>> start Data listing

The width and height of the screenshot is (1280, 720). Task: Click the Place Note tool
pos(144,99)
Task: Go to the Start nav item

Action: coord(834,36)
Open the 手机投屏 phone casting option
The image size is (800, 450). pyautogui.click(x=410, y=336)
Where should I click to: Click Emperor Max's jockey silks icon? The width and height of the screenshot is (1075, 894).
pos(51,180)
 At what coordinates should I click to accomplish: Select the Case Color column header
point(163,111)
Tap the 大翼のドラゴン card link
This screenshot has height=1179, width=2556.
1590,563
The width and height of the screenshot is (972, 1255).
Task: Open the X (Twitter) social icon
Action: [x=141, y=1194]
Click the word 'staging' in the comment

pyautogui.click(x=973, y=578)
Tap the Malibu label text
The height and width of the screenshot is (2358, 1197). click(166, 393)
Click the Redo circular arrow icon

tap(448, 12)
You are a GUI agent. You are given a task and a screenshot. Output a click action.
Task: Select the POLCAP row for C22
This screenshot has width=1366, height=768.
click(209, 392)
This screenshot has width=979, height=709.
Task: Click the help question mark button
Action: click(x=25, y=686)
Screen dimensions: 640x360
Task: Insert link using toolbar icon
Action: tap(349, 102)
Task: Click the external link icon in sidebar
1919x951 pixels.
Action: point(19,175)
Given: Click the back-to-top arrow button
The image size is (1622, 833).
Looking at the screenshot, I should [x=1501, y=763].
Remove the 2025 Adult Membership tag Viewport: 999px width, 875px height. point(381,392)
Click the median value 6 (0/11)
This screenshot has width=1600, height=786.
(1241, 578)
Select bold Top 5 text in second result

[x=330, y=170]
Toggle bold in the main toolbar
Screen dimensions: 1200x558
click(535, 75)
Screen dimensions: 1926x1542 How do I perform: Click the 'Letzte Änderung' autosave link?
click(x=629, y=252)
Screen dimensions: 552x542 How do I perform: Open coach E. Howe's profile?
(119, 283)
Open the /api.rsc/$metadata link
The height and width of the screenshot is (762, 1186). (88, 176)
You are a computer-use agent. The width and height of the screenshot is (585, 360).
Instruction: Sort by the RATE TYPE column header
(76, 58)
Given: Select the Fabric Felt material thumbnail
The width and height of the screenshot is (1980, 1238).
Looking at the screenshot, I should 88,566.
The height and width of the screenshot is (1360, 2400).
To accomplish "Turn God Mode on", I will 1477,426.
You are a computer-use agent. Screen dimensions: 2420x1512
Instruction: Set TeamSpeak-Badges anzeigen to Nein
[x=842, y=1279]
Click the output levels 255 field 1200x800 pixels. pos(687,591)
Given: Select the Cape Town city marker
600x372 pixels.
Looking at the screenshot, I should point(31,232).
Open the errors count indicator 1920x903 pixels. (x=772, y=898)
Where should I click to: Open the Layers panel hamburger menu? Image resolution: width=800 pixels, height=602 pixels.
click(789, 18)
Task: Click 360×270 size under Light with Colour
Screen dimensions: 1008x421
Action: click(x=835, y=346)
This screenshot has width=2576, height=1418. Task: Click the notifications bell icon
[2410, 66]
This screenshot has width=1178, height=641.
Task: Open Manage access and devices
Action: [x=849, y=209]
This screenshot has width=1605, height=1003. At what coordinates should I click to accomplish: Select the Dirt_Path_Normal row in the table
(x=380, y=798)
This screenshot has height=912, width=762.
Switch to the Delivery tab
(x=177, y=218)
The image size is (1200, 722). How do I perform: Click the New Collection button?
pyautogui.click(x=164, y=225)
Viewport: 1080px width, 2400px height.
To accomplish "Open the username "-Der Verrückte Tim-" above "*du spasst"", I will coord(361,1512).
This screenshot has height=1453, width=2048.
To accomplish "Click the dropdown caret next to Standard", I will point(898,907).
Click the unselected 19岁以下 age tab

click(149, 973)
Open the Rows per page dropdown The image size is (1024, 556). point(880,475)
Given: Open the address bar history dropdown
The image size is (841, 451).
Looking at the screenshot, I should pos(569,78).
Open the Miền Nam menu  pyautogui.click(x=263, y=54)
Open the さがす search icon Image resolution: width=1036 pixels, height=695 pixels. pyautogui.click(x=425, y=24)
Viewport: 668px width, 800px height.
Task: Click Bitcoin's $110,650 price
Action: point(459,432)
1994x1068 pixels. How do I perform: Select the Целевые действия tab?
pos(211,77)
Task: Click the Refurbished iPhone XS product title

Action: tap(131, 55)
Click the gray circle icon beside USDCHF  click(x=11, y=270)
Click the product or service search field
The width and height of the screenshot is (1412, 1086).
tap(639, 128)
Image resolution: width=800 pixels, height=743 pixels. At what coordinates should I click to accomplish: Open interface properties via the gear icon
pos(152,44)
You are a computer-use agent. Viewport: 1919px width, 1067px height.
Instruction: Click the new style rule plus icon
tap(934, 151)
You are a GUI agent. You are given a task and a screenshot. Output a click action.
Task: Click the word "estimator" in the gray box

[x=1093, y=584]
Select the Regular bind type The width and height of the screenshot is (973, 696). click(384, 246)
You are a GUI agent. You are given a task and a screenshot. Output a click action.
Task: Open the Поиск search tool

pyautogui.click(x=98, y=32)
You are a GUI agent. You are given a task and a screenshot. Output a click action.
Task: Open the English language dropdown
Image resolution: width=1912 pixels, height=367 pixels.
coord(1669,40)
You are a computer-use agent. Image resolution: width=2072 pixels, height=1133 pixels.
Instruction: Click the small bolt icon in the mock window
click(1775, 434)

>> end Data listing

→ **Task instructions**:
Copy the data above line for line, with no changes.

→ **Complete output**:
The width and height of the screenshot is (1280, 720). Task: Click the Place Note tool
pos(144,99)
Task: Go to the Start nav item

Action: coord(834,36)
Open the 手机投屏 phone casting option
The image size is (800, 450). pyautogui.click(x=410, y=336)
Where should I click to: Click Emperor Max's jockey silks icon? The width and height of the screenshot is (1075, 894).
pos(51,180)
 At what coordinates should I click to accomplish: Select the Case Color column header
point(163,111)
Tap the 大翼のドラゴン card link
This screenshot has height=1179, width=2556.
1590,563
The width and height of the screenshot is (972, 1255).
Task: Open the X (Twitter) social icon
Action: [x=141, y=1194]
Click the word 'staging' in the comment

pyautogui.click(x=973, y=578)
Tap the Malibu label text
The height and width of the screenshot is (2358, 1197). click(166, 393)
Click the Redo circular arrow icon

tap(448, 12)
You are a GUI agent. You are given a task and a screenshot. Output a click action.
Task: Select the POLCAP row for C22
This screenshot has width=1366, height=768.
click(209, 392)
This screenshot has width=979, height=709.
Task: Click the help question mark button
Action: click(x=25, y=686)
Screen dimensions: 640x360
Task: Insert link using toolbar icon
Action: tap(349, 102)
Task: Click the external link icon in sidebar
1919x951 pixels.
Action: point(19,175)
Given: Click the back-to-top arrow button
The image size is (1622, 833).
Looking at the screenshot, I should [x=1501, y=763].
Remove the 2025 Adult Membership tag Viewport: 999px width, 875px height. point(381,392)
Click the median value 6 (0/11)
This screenshot has width=1600, height=786.
(1241, 578)
Select bold Top 5 text in second result

[x=330, y=170]
Toggle bold in the main toolbar
Screen dimensions: 1200x558
click(535, 75)
Screen dimensions: 1926x1542 How do I perform: Click the 'Letzte Änderung' autosave link?
click(x=629, y=252)
Screen dimensions: 552x542 How do I perform: Open coach E. Howe's profile?
(119, 283)
Open the /api.rsc/$metadata link
The height and width of the screenshot is (762, 1186). (88, 176)
You are a computer-use agent. The width and height of the screenshot is (585, 360).
Instruction: Sort by the RATE TYPE column header
(76, 58)
Given: Select the Fabric Felt material thumbnail
The width and height of the screenshot is (1980, 1238).
Looking at the screenshot, I should 88,566.
The height and width of the screenshot is (1360, 2400).
To accomplish "Turn God Mode on", I will 1477,426.
You are a computer-use agent. Screen dimensions: 2420x1512
Instruction: Set TeamSpeak-Badges anzeigen to Nein
[x=842, y=1279]
Click the output levels 255 field 1200x800 pixels. pos(687,591)
Given: Select the Cape Town city marker
600x372 pixels.
Looking at the screenshot, I should point(31,232).
Open the errors count indicator 1920x903 pixels. (x=772, y=898)
Where should I click to: Open the Layers panel hamburger menu? Image resolution: width=800 pixels, height=602 pixels.
click(789, 18)
Task: Click 360×270 size under Light with Colour
Screen dimensions: 1008x421
Action: click(x=835, y=346)
This screenshot has width=2576, height=1418. Task: Click the notifications bell icon
[2410, 66]
This screenshot has width=1178, height=641.
Task: Open Manage access and devices
Action: [x=849, y=209]
This screenshot has width=1605, height=1003. At what coordinates should I click to accomplish: Select the Dirt_Path_Normal row in the table
(x=380, y=798)
This screenshot has height=912, width=762.
Switch to the Delivery tab
(x=177, y=218)
The image size is (1200, 722). How do I perform: Click the New Collection button?
pyautogui.click(x=164, y=225)
Viewport: 1080px width, 2400px height.
To accomplish "Open the username "-Der Verrückte Tim-" above "*du spasst"", I will coord(361,1512).
This screenshot has height=1453, width=2048.
To accomplish "Click the dropdown caret next to Standard", I will point(898,907).
Click the unselected 19岁以下 age tab

click(149, 973)
Open the Rows per page dropdown The image size is (1024, 556). point(880,475)
Given: Open the address bar history dropdown
The image size is (841, 451).
Looking at the screenshot, I should pos(569,78).
Open the Miền Nam menu  pyautogui.click(x=263, y=54)
Open the さがす search icon Image resolution: width=1036 pixels, height=695 pixels. pyautogui.click(x=425, y=24)
Viewport: 668px width, 800px height.
Task: Click Bitcoin's $110,650 price
Action: point(459,432)
1994x1068 pixels. How do I perform: Select the Целевые действия tab?
pos(211,77)
Task: Click the Refurbished iPhone XS product title

Action: tap(131, 55)
Click the gray circle icon beside USDCHF  click(x=11, y=270)
Click the product or service search field
The width and height of the screenshot is (1412, 1086).
tap(639, 128)
Image resolution: width=800 pixels, height=743 pixels. At what coordinates should I click to accomplish: Open interface properties via the gear icon
pos(152,44)
You are a computer-use agent. Viewport: 1919px width, 1067px height.
Instruction: Click the new style rule plus icon
tap(934, 151)
You are a GUI agent. You are given a task and a screenshot. Output a click action.
Task: Click the word "estimator" in the gray box

[x=1093, y=584]
Select the Regular bind type The width and height of the screenshot is (973, 696). click(384, 246)
You are a GUI agent. You are given a task and a screenshot. Output a click action.
Task: Open the Поиск search tool

pyautogui.click(x=98, y=32)
You are a GUI agent. You are given a task and a screenshot. Output a click action.
Task: Open the English language dropdown
Image resolution: width=1912 pixels, height=367 pixels.
coord(1669,40)
You are a computer-use agent. Image resolution: width=2072 pixels, height=1133 pixels.
Instruction: Click the small bolt icon in the mock window
click(1775, 434)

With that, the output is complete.